Work instruction:
All of the data that follows is to be printed exactly, without pictures.

Stored items
________________________

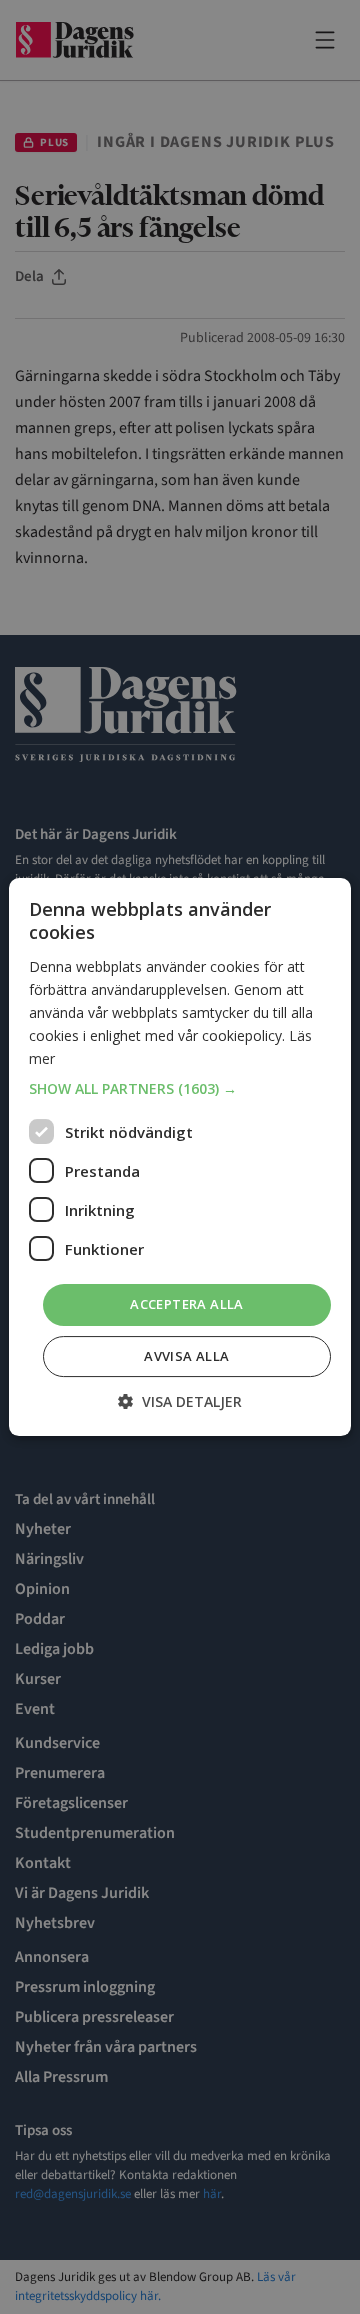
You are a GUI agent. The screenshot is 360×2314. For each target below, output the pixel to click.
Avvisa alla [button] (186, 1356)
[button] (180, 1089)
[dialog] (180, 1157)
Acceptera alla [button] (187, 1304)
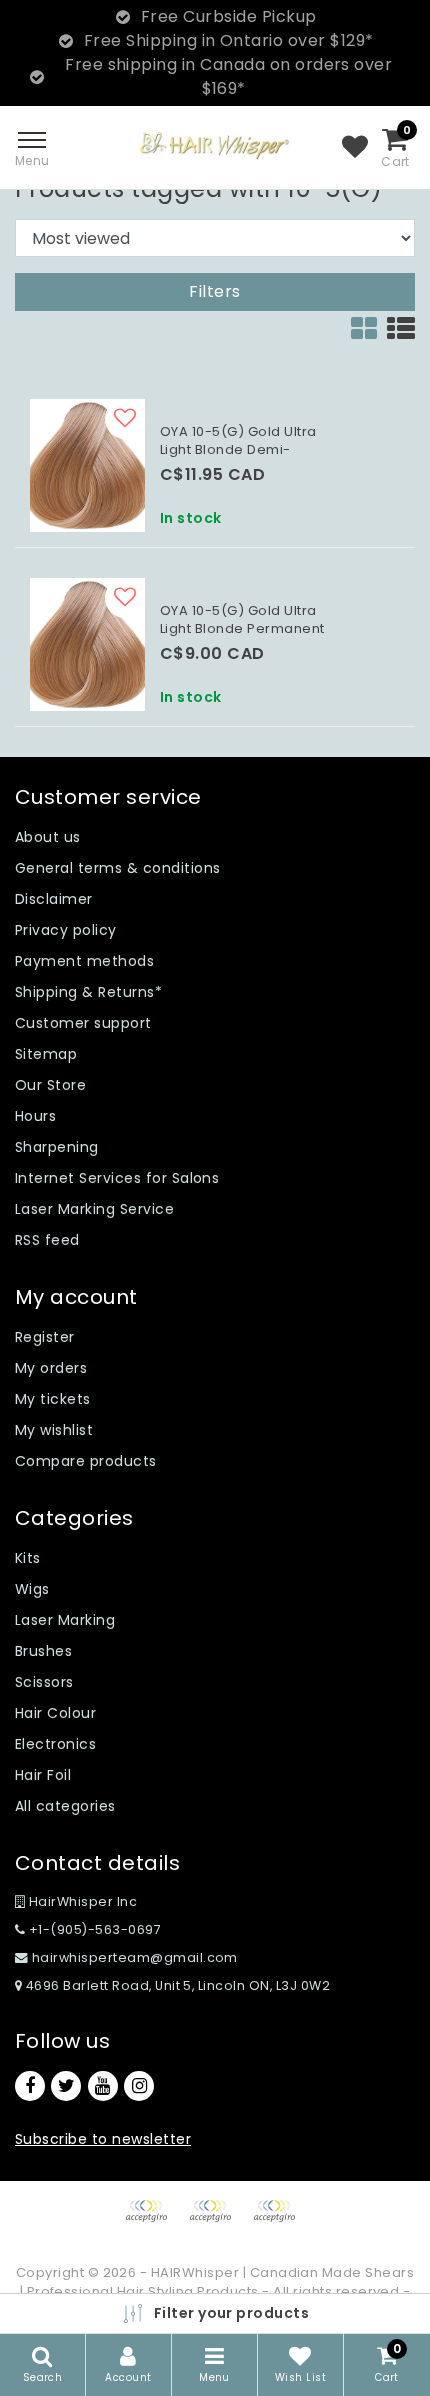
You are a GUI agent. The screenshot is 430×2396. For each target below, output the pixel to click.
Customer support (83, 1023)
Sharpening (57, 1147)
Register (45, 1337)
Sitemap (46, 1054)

________________________

Answer to this exercise:
You are a GUI agent. The screenshot is 360×2314. For each target below, output the pixel to click.
Avvisa alla [button] (186, 1356)
[button] (180, 1089)
[dialog] (180, 1157)
Acceptera alla [button] (187, 1304)
You are a GUI agent. The screenshot is 430×2396. For each target below, output the pixel to click.
Customer support (83, 1023)
Sharpening (57, 1147)
Register (45, 1337)
Sitemap (46, 1054)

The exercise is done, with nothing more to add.